Preserving patient autonomy
When it comes to ethics, vigilance is required on several fronts. “Personalised medicine must not restrict access to care,” Minvielle stresses. “There are risks pertaining to access to personalisation, as well as minority representation in our models.” In a system that adapts patient care pathways to their specific profile, digital models could be used to organise care options into broad categories. This would streamline care pathways, restricting them in a way that may omit less popular preferences within the patient population.
Lastly, personalisation must not come at the expense of patient autonomy. Minvielle believes that “patients should be able to opt out of care pathway personalisation, and choose their own personalisation pathway, even if it is not optimal.”

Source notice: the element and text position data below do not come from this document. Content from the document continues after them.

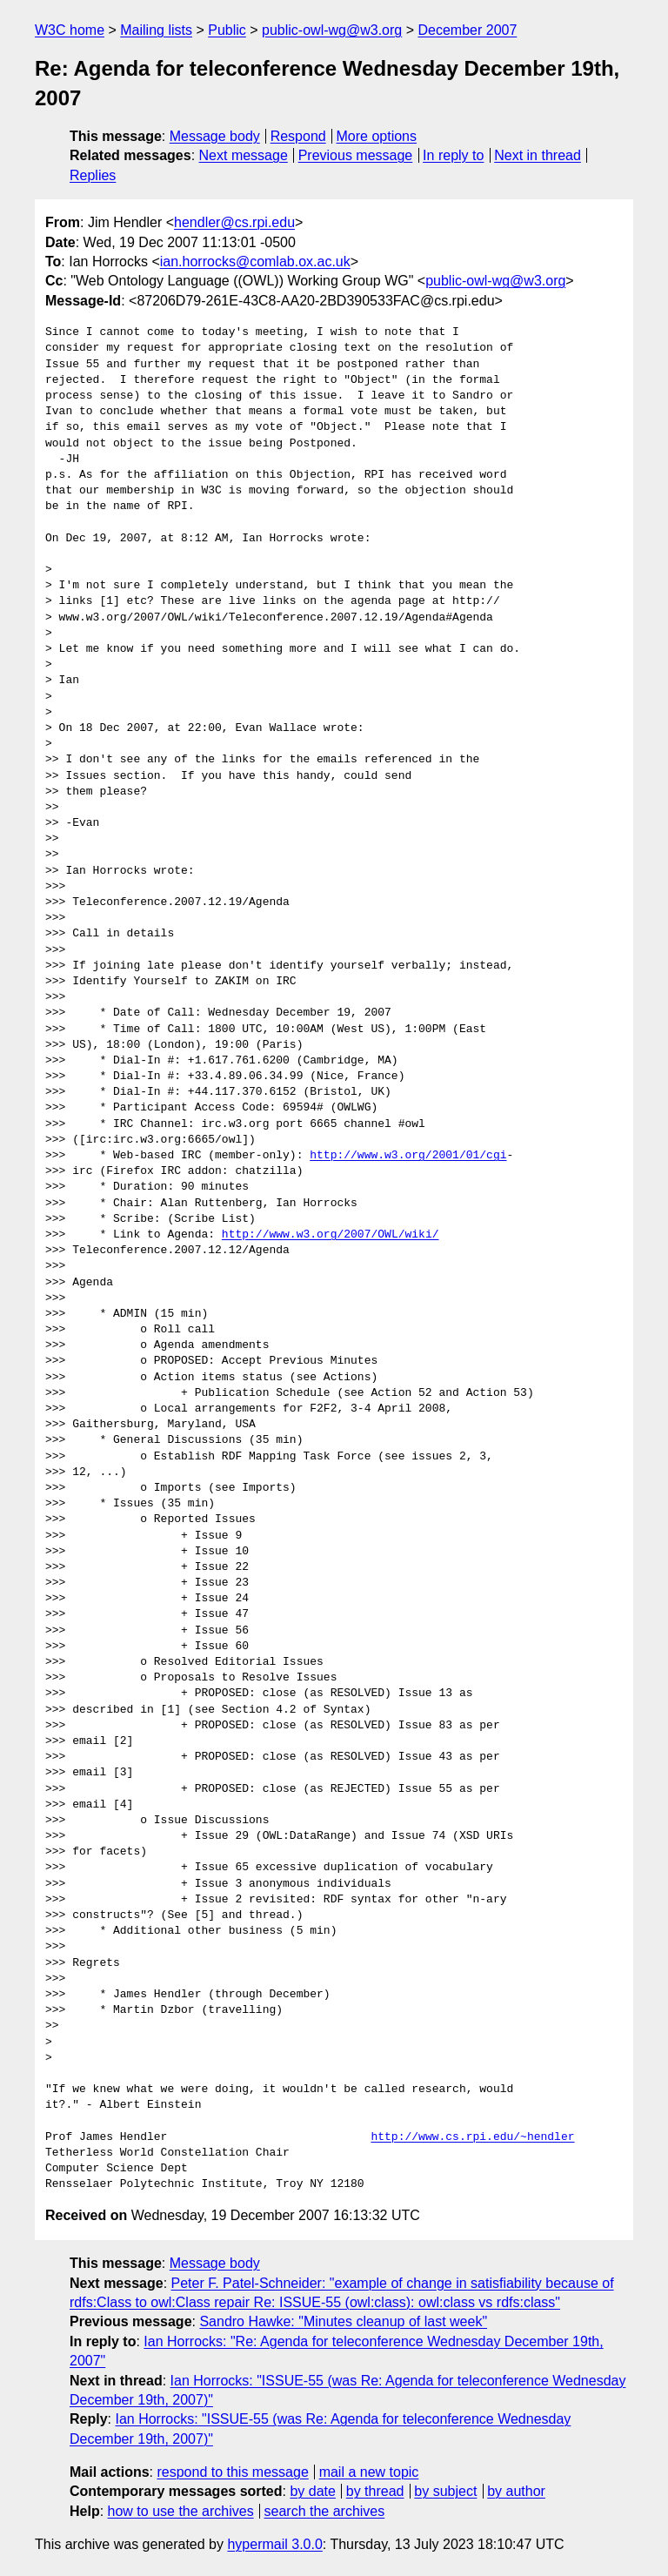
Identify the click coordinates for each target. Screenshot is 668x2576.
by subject (445, 2491)
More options (377, 136)
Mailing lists (156, 30)
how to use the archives (181, 2511)
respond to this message (232, 2472)
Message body (215, 136)
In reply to (453, 155)
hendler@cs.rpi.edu (234, 222)
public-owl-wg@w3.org (332, 30)
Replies (93, 175)
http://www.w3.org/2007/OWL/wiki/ (330, 1235)
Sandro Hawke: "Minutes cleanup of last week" (343, 2321)
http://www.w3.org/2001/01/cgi (408, 1156)
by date (312, 2491)
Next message (243, 155)
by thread (375, 2491)
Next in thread (537, 155)
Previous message (355, 155)
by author (516, 2491)
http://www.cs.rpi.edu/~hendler (472, 2137)
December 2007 (467, 30)
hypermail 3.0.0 (274, 2544)
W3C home (69, 30)
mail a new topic (369, 2472)
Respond (298, 136)
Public (227, 30)
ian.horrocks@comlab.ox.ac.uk (255, 261)
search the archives (324, 2511)
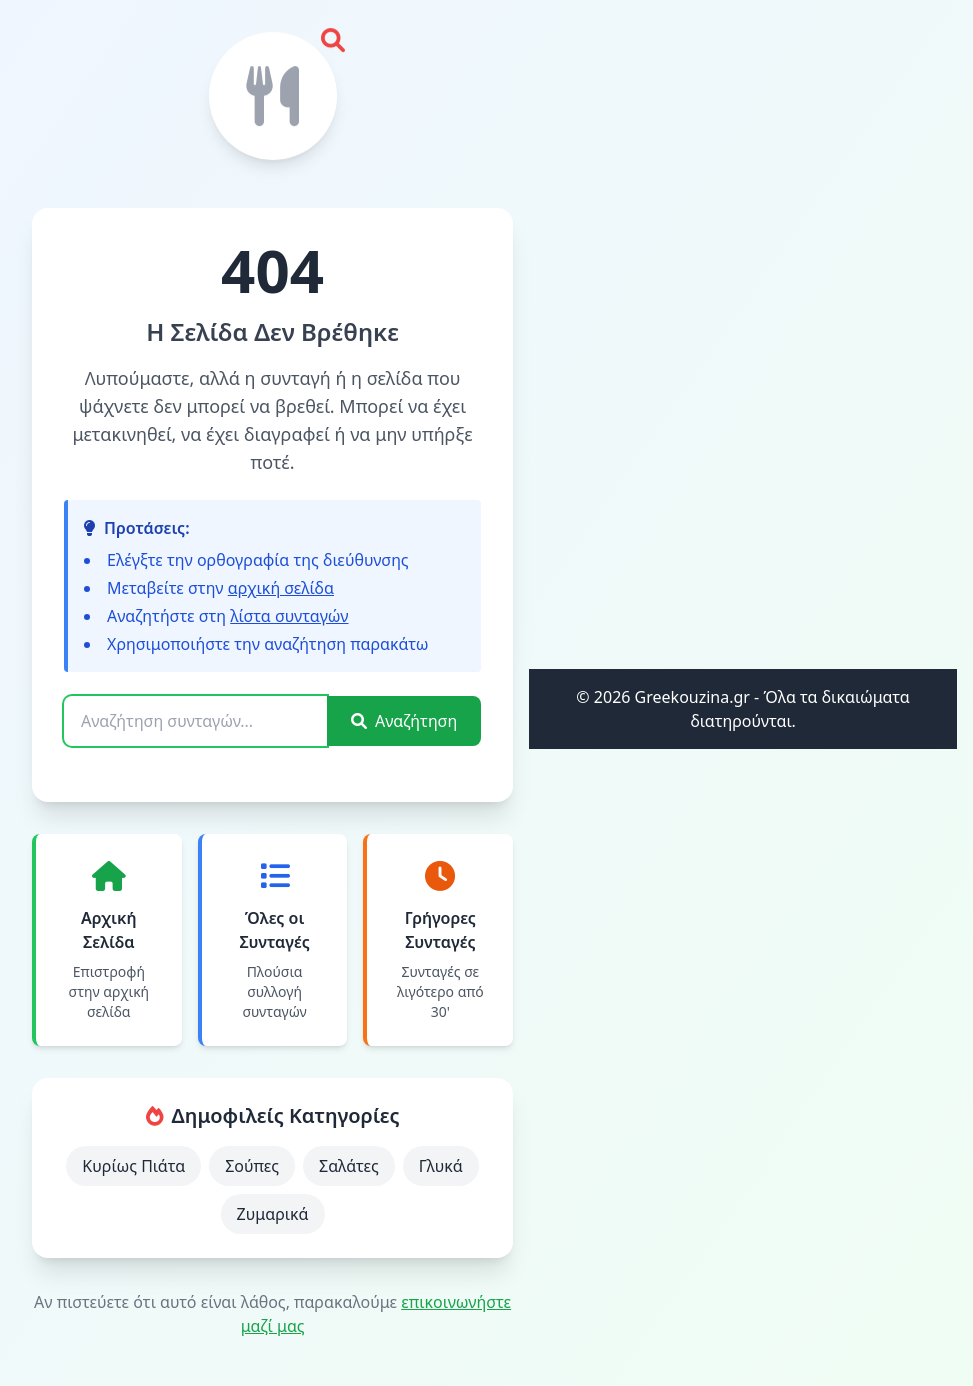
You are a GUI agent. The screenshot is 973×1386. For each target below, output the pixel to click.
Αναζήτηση (404, 721)
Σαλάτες (349, 1166)
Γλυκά (441, 1166)
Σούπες (252, 1166)
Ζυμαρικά (273, 1214)
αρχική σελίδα (281, 588)
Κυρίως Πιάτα (133, 1166)
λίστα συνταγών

Human and artificial intelligence
Given what’s at stake, such a program cannot solely rely on digital tools. Human intelligence is required. Minvielle reminds us that “AI cannot yet detect its own errors, whereas a human will immediately notice if a patient has been given the wrong advice.”
Will this system save money? “It remains to be seen. On the one hand, it should reduce waste; on the other, we would be creating a more complex system of care.” Minvielle agrees that more research is needed, and truly personalised care pathways are still some time off.
“The main difficulty is bringing everything together”, he says. The individualisation model is based on research from a number of fields: public health (integrating socioeconomic determinants); psychology (analysing patient behaviour and demands); and medical research (examining the efficacy of treatments on various patient profiles). Yet “all of these groups are working in isolation. If we are to develop a culture of personalisation within the health system, we have to demonstrate its feasibility.”